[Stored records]

++++++

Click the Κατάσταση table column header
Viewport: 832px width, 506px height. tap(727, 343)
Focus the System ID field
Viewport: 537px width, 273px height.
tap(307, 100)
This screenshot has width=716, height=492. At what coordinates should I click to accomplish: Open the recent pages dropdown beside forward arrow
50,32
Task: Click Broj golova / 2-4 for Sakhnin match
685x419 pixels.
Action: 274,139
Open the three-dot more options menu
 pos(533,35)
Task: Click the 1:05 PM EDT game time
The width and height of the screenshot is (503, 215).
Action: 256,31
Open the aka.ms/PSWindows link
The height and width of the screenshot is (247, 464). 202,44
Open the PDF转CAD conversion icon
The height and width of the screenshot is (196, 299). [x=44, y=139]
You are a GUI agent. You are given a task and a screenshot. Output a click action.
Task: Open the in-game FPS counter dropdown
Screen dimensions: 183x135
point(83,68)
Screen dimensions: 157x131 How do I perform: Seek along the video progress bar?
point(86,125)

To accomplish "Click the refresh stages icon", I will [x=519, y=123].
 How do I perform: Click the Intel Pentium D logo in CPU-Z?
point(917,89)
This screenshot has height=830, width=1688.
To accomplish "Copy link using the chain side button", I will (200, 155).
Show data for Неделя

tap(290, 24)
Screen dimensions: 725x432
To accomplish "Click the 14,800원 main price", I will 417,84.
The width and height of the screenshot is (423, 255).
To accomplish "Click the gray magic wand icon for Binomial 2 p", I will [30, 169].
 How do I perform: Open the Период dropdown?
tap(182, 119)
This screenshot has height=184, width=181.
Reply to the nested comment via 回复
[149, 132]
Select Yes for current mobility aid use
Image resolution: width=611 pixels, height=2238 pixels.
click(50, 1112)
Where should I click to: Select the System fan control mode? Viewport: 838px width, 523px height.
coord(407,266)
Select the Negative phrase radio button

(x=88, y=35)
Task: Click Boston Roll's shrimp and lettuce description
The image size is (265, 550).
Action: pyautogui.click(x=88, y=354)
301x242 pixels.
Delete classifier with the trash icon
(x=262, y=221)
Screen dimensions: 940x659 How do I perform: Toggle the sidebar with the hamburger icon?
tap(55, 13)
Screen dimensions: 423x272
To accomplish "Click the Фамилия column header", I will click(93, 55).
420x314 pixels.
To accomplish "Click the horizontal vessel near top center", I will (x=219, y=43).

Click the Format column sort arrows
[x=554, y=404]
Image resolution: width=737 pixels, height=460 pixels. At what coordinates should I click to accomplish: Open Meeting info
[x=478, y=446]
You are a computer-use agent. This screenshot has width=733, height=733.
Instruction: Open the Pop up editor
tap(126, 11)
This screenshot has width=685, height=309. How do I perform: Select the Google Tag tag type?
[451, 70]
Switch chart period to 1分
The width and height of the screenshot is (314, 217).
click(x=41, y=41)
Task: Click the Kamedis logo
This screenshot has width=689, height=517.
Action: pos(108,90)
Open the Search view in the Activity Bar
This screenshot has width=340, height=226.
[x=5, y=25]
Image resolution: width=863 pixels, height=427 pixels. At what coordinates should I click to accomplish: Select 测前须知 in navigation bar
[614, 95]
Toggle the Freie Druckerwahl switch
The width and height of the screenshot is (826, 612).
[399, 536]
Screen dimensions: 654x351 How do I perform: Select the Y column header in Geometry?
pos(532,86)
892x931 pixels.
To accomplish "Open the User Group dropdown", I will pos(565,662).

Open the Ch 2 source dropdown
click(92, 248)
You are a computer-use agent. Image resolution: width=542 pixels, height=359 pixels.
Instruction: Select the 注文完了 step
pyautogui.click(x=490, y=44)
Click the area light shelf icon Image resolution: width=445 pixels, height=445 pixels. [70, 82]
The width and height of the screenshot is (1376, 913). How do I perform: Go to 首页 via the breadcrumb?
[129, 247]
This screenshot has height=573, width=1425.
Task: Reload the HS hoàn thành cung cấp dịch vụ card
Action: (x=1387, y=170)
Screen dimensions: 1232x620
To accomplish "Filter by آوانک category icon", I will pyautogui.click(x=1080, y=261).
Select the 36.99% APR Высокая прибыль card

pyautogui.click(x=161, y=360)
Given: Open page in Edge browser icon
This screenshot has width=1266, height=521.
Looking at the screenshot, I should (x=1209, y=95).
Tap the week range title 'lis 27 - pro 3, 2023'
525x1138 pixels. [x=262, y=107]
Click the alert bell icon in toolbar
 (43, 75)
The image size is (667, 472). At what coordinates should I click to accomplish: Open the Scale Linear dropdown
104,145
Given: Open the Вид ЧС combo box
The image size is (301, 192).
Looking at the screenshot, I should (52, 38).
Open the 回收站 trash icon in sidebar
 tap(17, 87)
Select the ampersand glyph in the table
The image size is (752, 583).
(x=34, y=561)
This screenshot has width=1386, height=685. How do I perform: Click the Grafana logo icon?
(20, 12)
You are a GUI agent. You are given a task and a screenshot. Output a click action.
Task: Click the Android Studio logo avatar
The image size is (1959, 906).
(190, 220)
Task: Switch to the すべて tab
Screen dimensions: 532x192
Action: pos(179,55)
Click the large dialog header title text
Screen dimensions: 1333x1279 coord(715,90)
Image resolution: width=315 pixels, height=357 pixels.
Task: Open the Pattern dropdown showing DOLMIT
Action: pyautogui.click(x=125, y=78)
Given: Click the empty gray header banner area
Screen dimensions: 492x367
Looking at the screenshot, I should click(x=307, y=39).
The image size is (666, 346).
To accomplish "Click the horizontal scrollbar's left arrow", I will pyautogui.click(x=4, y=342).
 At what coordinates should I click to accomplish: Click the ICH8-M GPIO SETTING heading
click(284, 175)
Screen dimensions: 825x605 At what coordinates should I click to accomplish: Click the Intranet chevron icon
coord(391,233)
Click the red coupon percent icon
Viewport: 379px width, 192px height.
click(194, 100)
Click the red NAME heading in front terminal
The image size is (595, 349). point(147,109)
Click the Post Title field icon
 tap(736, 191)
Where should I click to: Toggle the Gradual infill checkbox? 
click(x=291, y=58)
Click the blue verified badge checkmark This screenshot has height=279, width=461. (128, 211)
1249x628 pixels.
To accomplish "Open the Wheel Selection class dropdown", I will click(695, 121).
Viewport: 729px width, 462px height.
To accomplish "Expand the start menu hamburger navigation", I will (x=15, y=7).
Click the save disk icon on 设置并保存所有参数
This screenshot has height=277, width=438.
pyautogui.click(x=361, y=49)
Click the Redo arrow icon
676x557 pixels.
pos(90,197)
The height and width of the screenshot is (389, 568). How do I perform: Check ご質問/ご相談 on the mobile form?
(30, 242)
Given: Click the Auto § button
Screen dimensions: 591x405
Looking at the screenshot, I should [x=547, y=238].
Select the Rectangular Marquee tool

++++++

▶ **PROBLEM STATEMENT**
Retype exactly the lines from the start of the entries through the one with "Task: Click the 1:05 PM EDT game time"; include both ends.

▶ **ANSWER TO THIS TASK**
Click the Κατάσταση table column header
Viewport: 832px width, 506px height. tap(727, 343)
Focus the System ID field
Viewport: 537px width, 273px height.
tap(307, 100)
This screenshot has width=716, height=492. At what coordinates should I click to accomplish: Open the recent pages dropdown beside forward arrow
50,32
Task: Click Broj golova / 2-4 for Sakhnin match
685x419 pixels.
Action: 274,139
Open the three-dot more options menu
 pos(533,35)
Task: Click the 1:05 PM EDT game time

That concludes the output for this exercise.